Rolf Gates, a yoga teacher and former Baptiste partner whom Patty calls a mentor, goes as far as to say that Patty belongs to a generation of yoga teachers who pioneered modern yoga in America.

“They will go on a short list of people who entrepreneurially took a risk and opened a studio when yoga was practiced by a million people, and had the vision to bring it into a place today where yoga is practiced by 25 million people,” said Gates. “It’s impossible to calculate the impact of Down Dog.”

He also speaks admiringly of her and Scott’s “backbone and courage” through the ups and downs.
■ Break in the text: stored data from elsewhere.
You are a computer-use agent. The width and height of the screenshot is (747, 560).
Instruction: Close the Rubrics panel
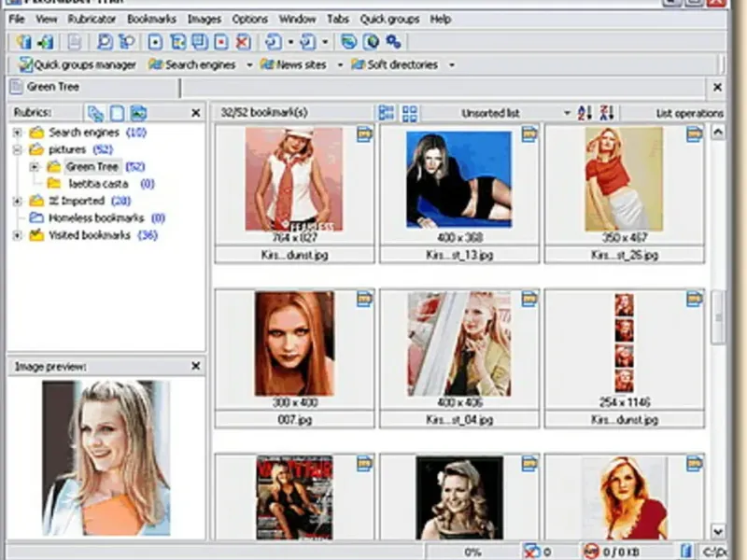coord(196,113)
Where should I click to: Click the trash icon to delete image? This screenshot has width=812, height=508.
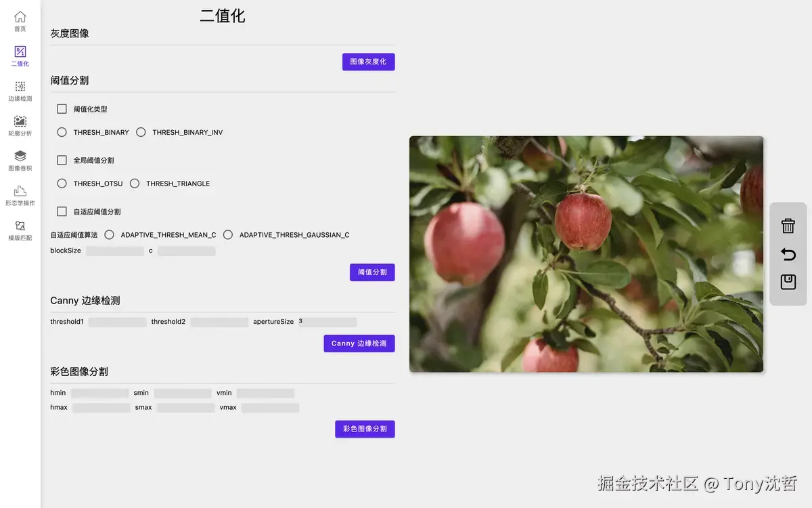788,226
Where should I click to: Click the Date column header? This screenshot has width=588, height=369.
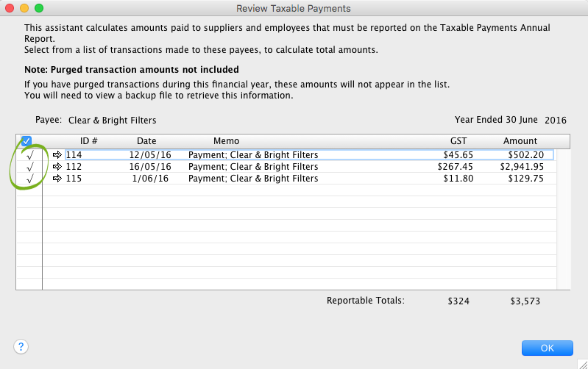click(146, 141)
As other studios — yoga, Pilates and even barre — opened in Georgetown, Scott and Patty’s biggest challenge came from within their own business: they were sued by a now former partner.

“The legal process was three years, and we came close to losing the company,” Patty said. “It would have been a lot easier to close down and start up again, and it would have cost a lot less money, but I wanted to keep this community together.”

It was during this time, she said, that she realized the importance of her yoga practice, which not only deepened and strengthened her personally, but ultimately strengthened her vision for the company.

“My yoga mat has become my best friend and my place that I come to do my inquiry work, the practice of who I’m being as a human being in my life,” she said. “How did I get here? How am I taking action? It takes us out of blame and brings us into our accountabilities.”

That self-awareness and accountability is what Patty tries to bring out in her students. She is considered by some to be a tough teacher. She said she doesn’t see her classes as hard, but she does ask that students “show up.”

“Many people aren’t used to that. They’re on auto-pilot. My request is, let’s actually show up and go through this with presence. It sometimes makes my classes feel more challenging.”

Dr. Jay Greenstein, a sports chiropractor who has taken Patty’s classes, says he is impressed by two aspects of her teaching: how she ensures her students’ safety by being a stickler for the mechanics, and how she emphasizes the mind-body connection. “People take for granted the mind component of the practice of yoga and how everything going on between the ears plays a role with your overall health,” he said.

Steiner says Patty has such high standards for herself and her students because she passionately believes in the power of yoga to change not just one’s body but one’s life. “She’s really into self-empowerment,” Steiner said. “She’s got such a big heart.”

Maybe more than anything, it’s that heart that pulses through Down Dog Yoga. What started out as a business venture for Patty has become her and Scott’s mission — one that has required persistence, faith, going with the flow and more than a few drops of sweat along the way. Their hope is that their students feel that, too, and — more importantly — find connection.

“The way I was trained through Baron is that when you’re standing up in front of that room, you’re teaching to a sea of humanity,” Patty said. “We know everyone in that room has something going on in their lives. We don’t know what, but we just need them to know we understand them. We’ve been there too.”